パート収入が「年130万円」以上になり、夫の扶養から外れてしまいました。高い「国民年金保険料」を納めるのが正直くやしいのですが、何か“第1号被保険者”のメリットはないのでしょうか?

AI要約

第1号被保険者について解説。収入が扶養を超えると国民年金第1号被保険者となり、保険料を支払う必要がある。

社会保険の加入要件や扶養から外れる場合の選択肢について詳しく説明。

第1号被保険者が受けられる給付や特典、社会保険との比較についても触れられている。

パート収入が「年130万円」以上になり、夫の扶養から外れてしまいました。高い「国民年金保険料」を納めるのが正直くやしいのですが、何か“第1号被保険者”のメリットはないのでしょうか?

扶養の範囲内で働くつもりでも、時給が上がったり資格手当がついたりした結果、社会保険の扶養範囲を超えてしまうことがあります。ただし、収入が年130万円(60歳以降は180万円)以上になっても就労先の社会保険の加入要件を満たさない場合は、国民年金第1号被保険者となって保険料を支払わなければなりません。

本記事では、第1号被保険者について、社会保険や扶養との関係、第1号被保険者だけができることなどについて解説します。

妻(夫)の収入が増え、配偶者の扶養から外れると、その後は「勤め先の社会保険に加入する」「自分で国民年金と国民健康保険料を支払う」のどちらかです。自分で選択することはできず、働く時間や日数によって決まります。

■社会保険の加入要件

パート・アルバイトのうち、社会保険に加入しなければならないのは、次の(1)または(2)に当てはまる人です。

(1)従業員数101人以上(2024年10月からは51人以上)の会社に勤務している人

・週の所定労働時間が20時間以上

・基本給および諸手当などが月8万8000円以上

・2ヶ月を超える雇用見込みあり

・学生ではない

(2)上記に該当しない会社に勤務している人

・週の所定労働時間および月の所定労働日数が、フルタイム従業員の4分の3以上

■「扶養」にも「社会保険」にも該当しない人

時給が比較的高い人は、労働時間が短くても年収130万円以上になることがあります。

扶養から外れ、社会保険の加入要件にも該当しない場合は、国民年金第1号被保険者・国民健康保険被保険者として、自分で保険料を納めなければなりません。
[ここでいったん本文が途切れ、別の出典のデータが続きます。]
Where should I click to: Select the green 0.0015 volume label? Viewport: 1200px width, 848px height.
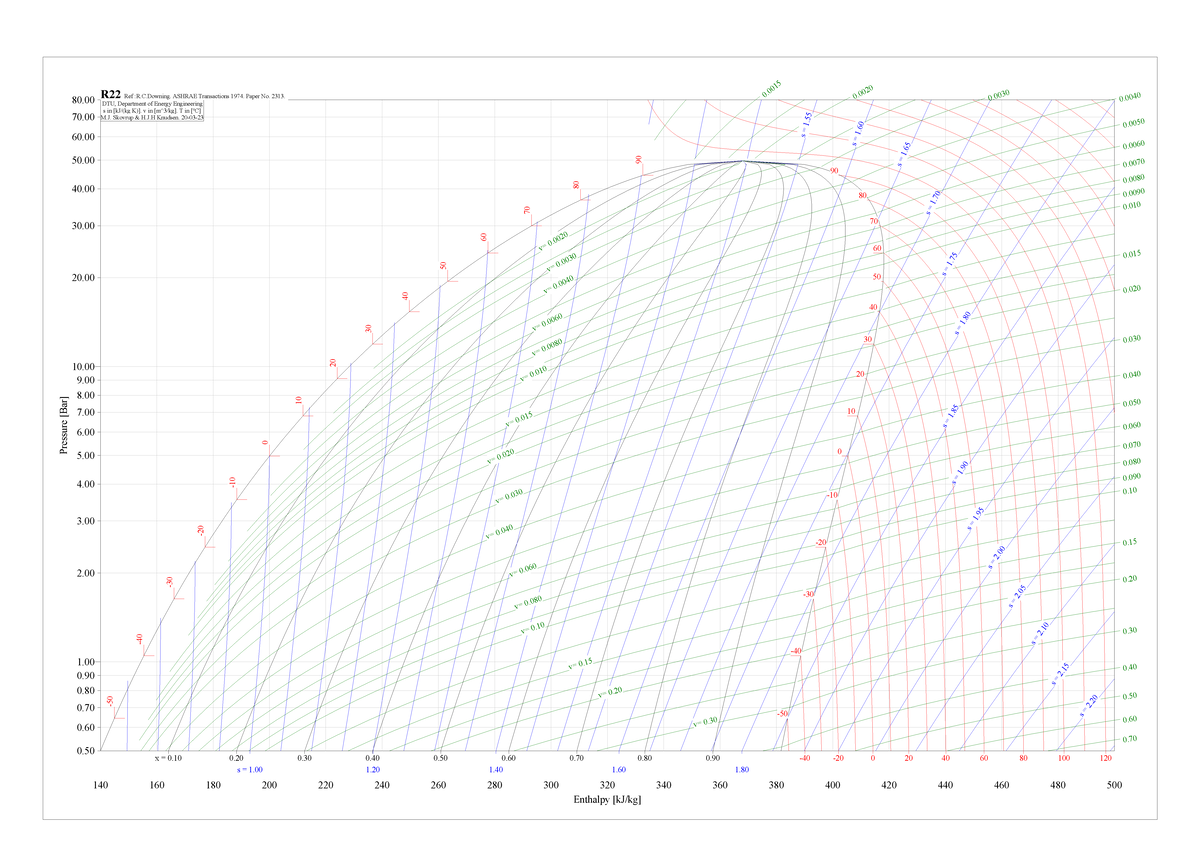tap(771, 88)
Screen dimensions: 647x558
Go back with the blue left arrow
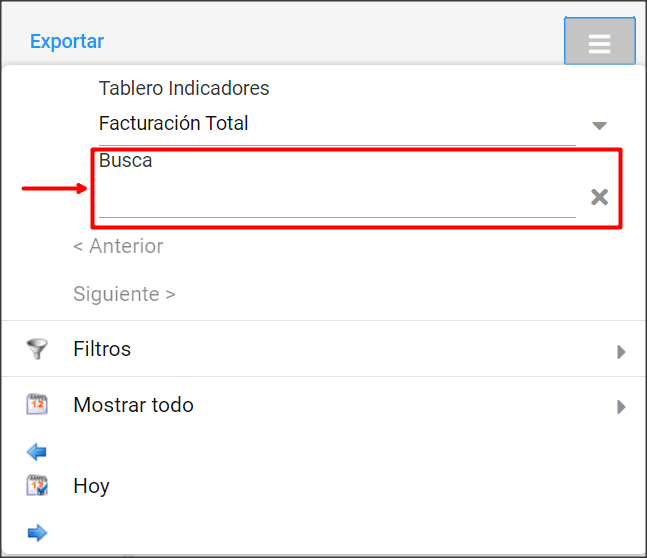click(37, 452)
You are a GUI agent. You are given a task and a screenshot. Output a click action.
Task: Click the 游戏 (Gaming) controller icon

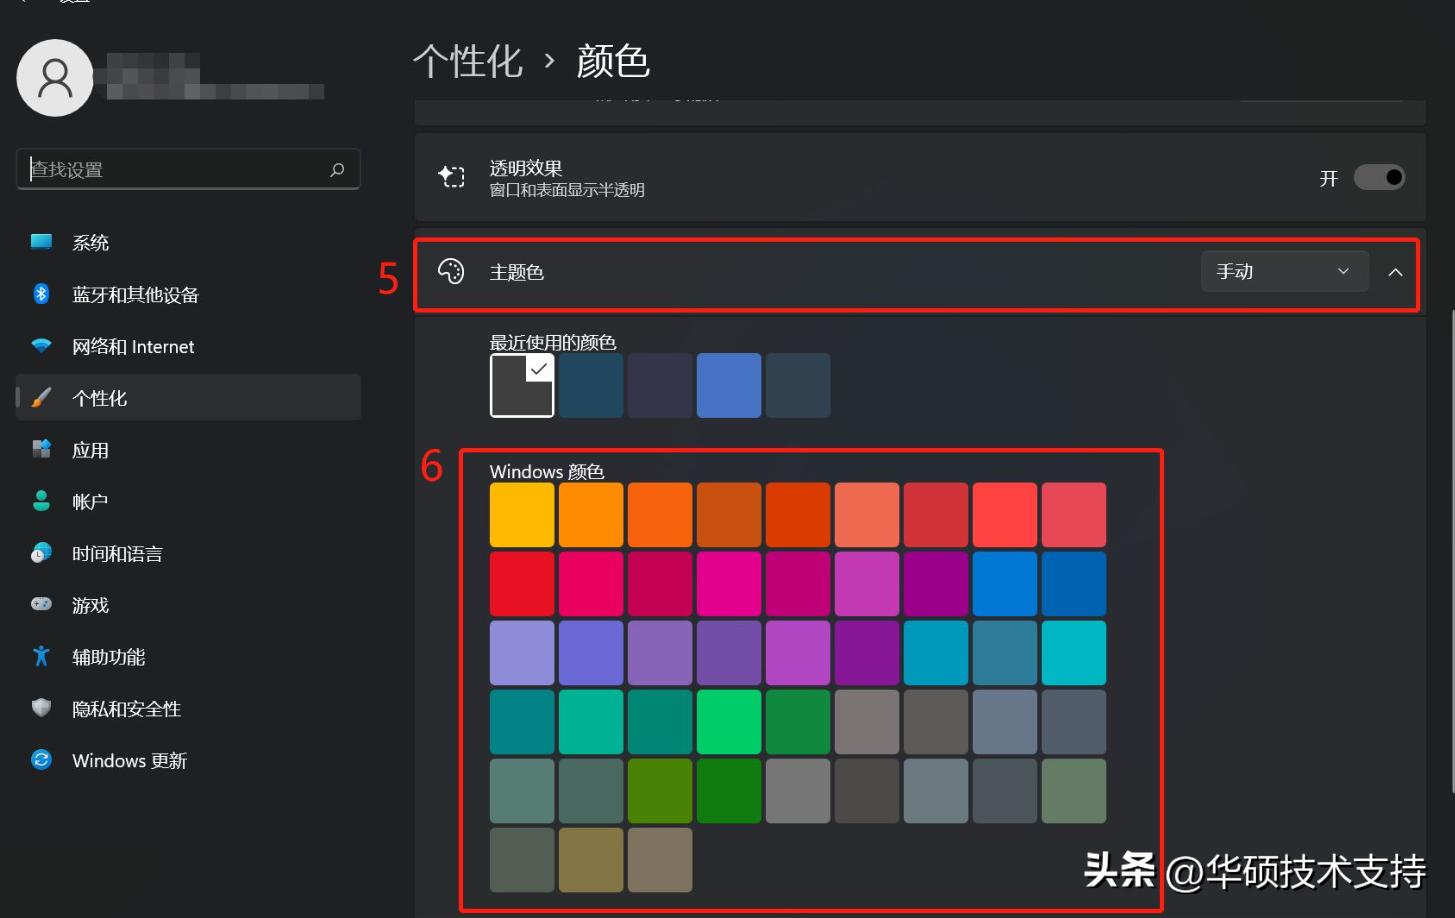[x=41, y=604]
自営業者、フリーランス、学生、無職の人などが、国民年金第1号被保険者です。収入が扶養の範囲を超え、かつ社会保険に加入できないパートも含まれます。

■第1号被保険者の給付

第1号被保険者だけが受けられる給付は、「付加年金」「死亡一時金」「寡婦年金」などが挙げられます。このうち死亡一時金と寡婦年金は「第1号被保険者が死亡したとき」の給付ですから、受給できるのは第1号被保険者本人ではなく遺族です。また、寡婦年金は遺されたのが「夫」の場合は、受給できません。

■第1号被保険者だけが加入できる制度

付加年金とは、月額400円の付加保険料を納めることで、将来の老齢基礎年金に加算されるものです。付加保険料を納付できるのは、国民年金第1号被保険者と65歳未満の任意加入被保険者だけです。

また、第1号被保険者と60歳以上65歳未満の任意加入被保険者は、国民年金基金に加入することもできます。国民年金基金とは、毎月の掛金を支払うことにより、将来受け取る年金額を増やせる制度です。
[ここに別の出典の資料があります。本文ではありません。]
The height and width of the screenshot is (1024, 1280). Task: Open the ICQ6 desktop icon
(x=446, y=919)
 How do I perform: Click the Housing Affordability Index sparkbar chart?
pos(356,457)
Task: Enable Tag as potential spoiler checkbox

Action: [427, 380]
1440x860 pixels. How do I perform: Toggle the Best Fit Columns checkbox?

第1号被保険者と第3号被保険者(会社員や公務員の夫に扶養されている妻)は、将来の老齢基礎年金は同じ額です。しかし第1号被保険者は、付加保険料または国民年金基金の掛金を支払うことにより、将来の年金を増やすことができます。このことは、第3号被保険者と比べると「得」と言えるかもしれません。

しかし、給付面ではやはり社会保険の方が充実していると考えられます。社会保険に加入すれば、将来の老齢厚生年金の受給につながるだけでなく、傷病手当金など健康保険の給付も受けられるからです。